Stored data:
--- START ---
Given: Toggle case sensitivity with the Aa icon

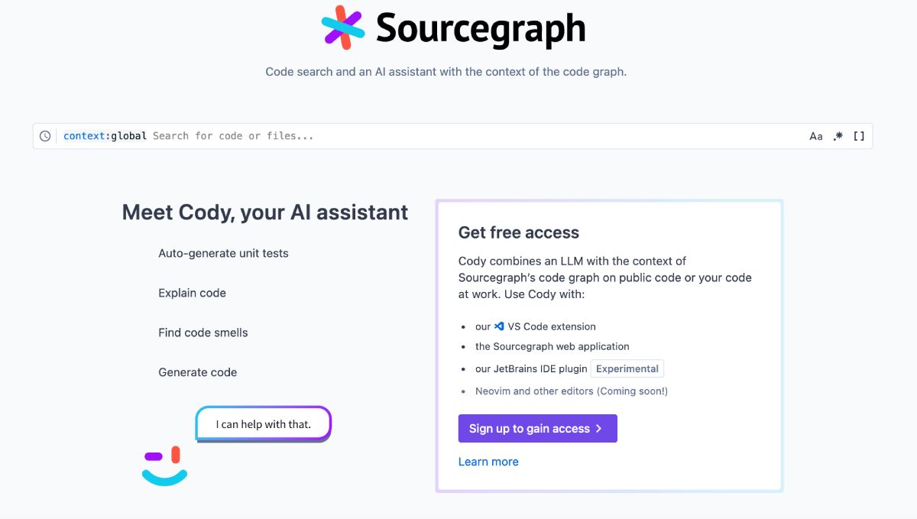Looking at the screenshot, I should [816, 135].
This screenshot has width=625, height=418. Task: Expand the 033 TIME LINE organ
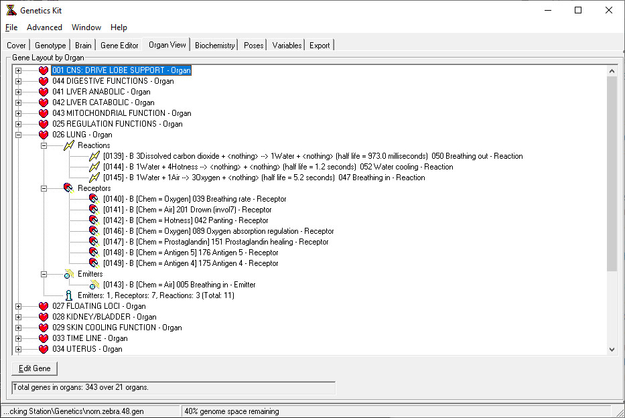tap(18, 338)
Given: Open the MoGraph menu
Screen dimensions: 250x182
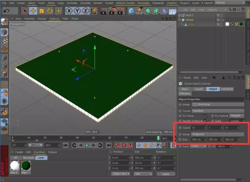Looking at the screenshot, I should click(x=143, y=3).
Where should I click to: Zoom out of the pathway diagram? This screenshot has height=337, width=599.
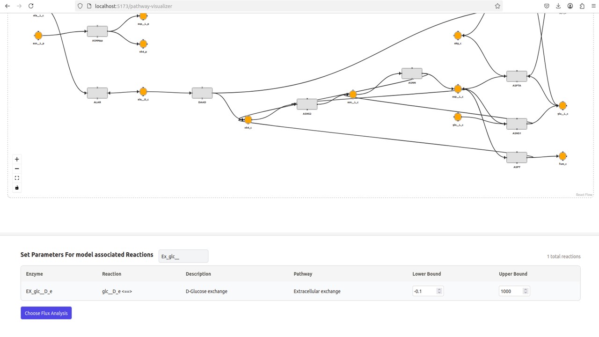17,169
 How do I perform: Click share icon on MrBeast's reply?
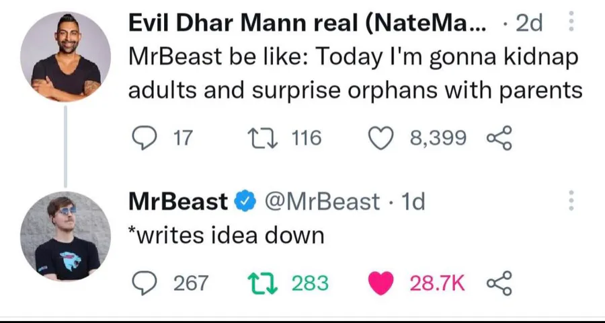click(499, 283)
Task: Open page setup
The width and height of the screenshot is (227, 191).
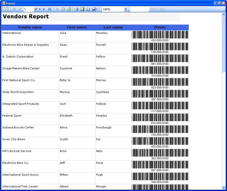Action: pyautogui.click(x=88, y=9)
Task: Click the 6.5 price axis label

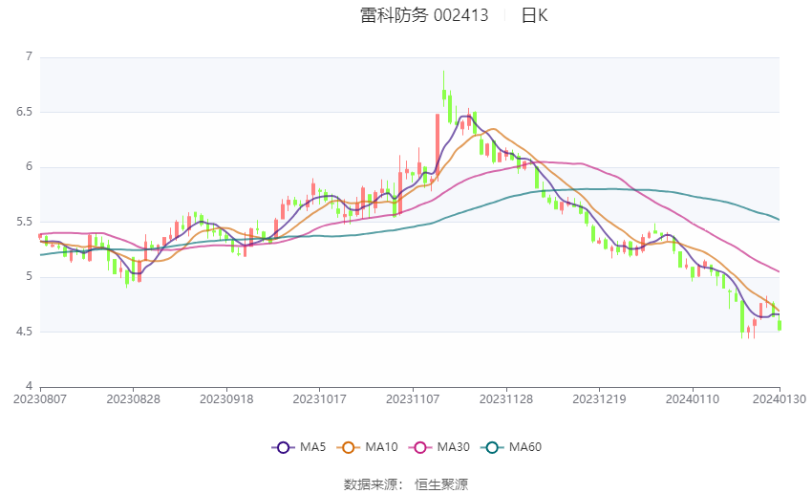Action: 24,112
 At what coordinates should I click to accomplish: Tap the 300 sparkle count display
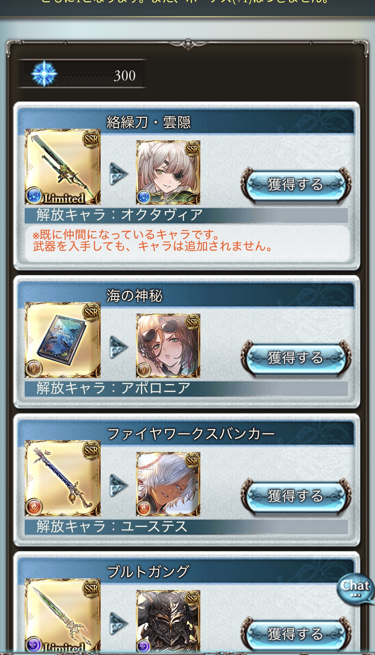82,74
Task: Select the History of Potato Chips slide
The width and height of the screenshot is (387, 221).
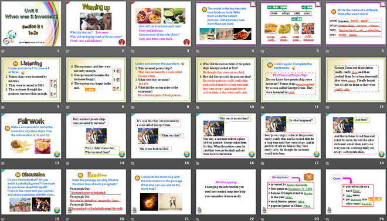Action: [x=291, y=80]
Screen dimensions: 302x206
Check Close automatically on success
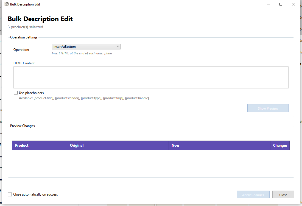10,194
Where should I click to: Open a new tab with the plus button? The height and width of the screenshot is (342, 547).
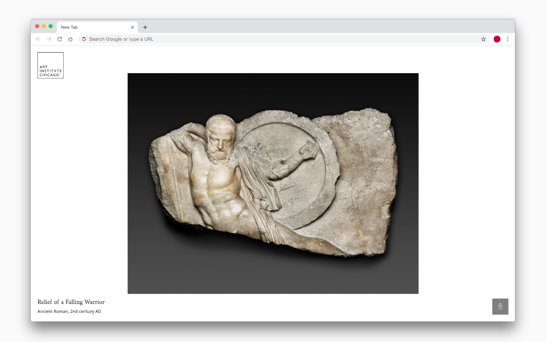(x=145, y=27)
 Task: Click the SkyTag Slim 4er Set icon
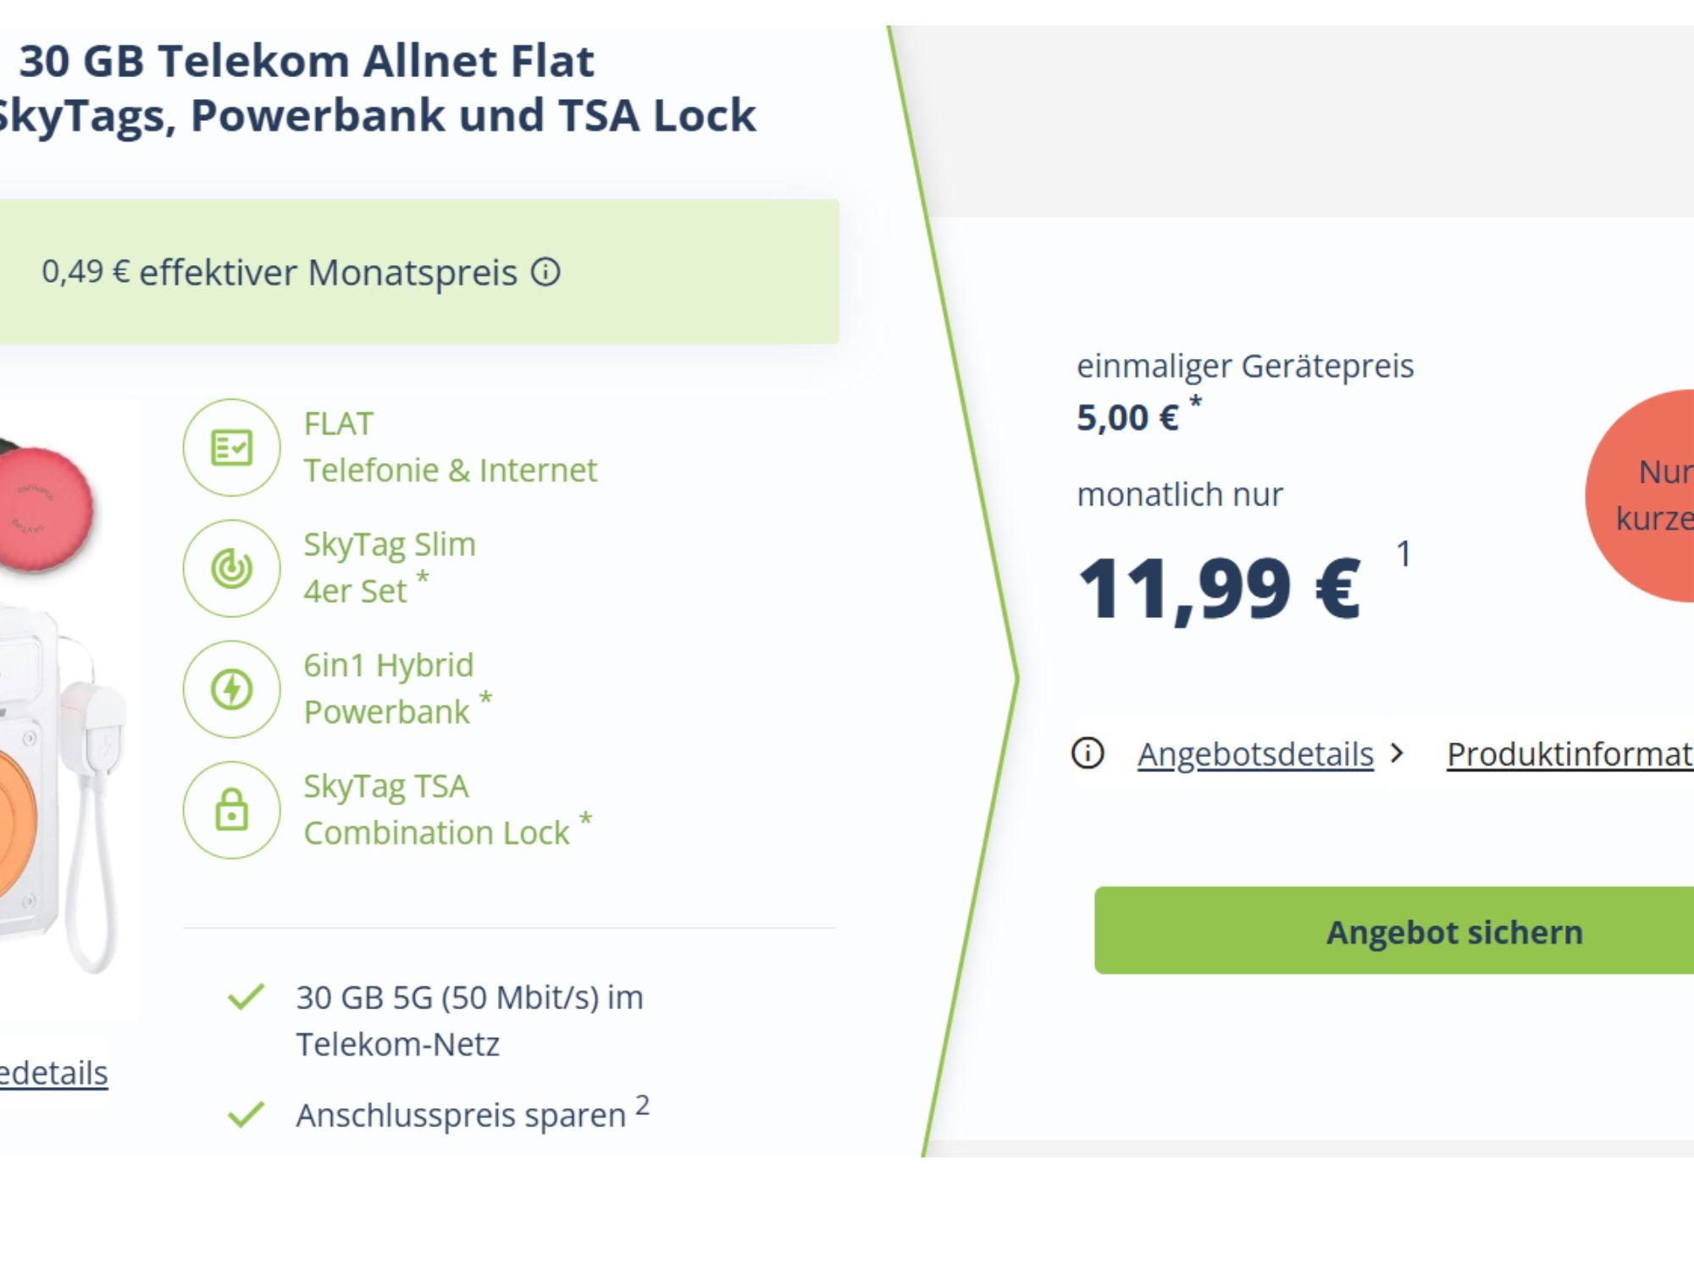231,567
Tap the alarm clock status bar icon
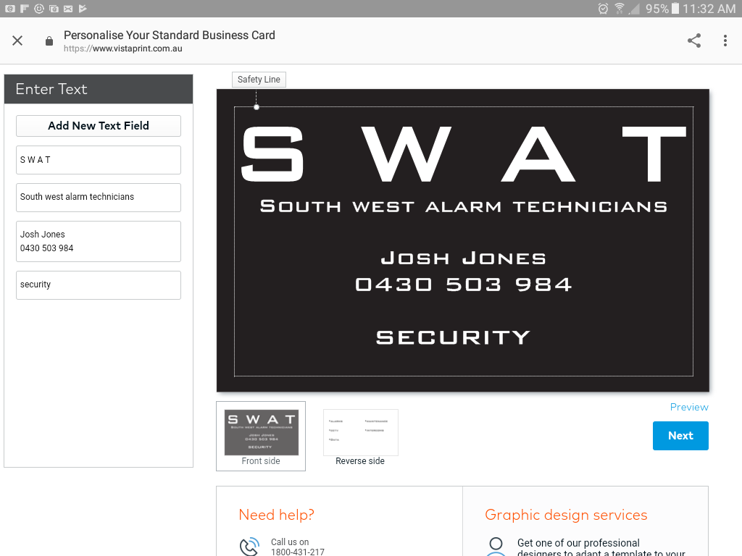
--- END ---
### Work to be completed
Give every record again exactly, apart from the pictures, which stay out.

### Answer area
Given: Toggle case sensitivity with the Aa icon

Looking at the screenshot, I should [816, 135].
This screenshot has width=625, height=418. Task: Expand the 033 TIME LINE organ
tap(18, 338)
Given: Open the MoGraph menu
Screen dimensions: 250x182
Looking at the screenshot, I should click(x=143, y=3).
Where should I click to: Zoom out of the pathway diagram? This screenshot has height=337, width=599.
17,169
 How do I perform: Click share icon on MrBeast's reply?
click(499, 283)
Task: Open page setup
The width and height of the screenshot is (227, 191).
Action: pyautogui.click(x=88, y=9)
Task: Click the 6.5 price axis label

Action: 24,112
 At what coordinates should I click to accomplish: Tap the 300 sparkle count display
82,74
Task: Select the History of Potato Chips slide
The width and height of the screenshot is (387, 221).
Action: [x=291, y=80]
Screen dimensions: 302x206
Check Close automatically on success
10,194
Where should I click to: Open a new tab with the plus button? The height and width of the screenshot is (342, 547).
(x=145, y=27)
 Task: Click the SkyTag Slim 4er Set icon
231,567
Tap the alarm clock status bar icon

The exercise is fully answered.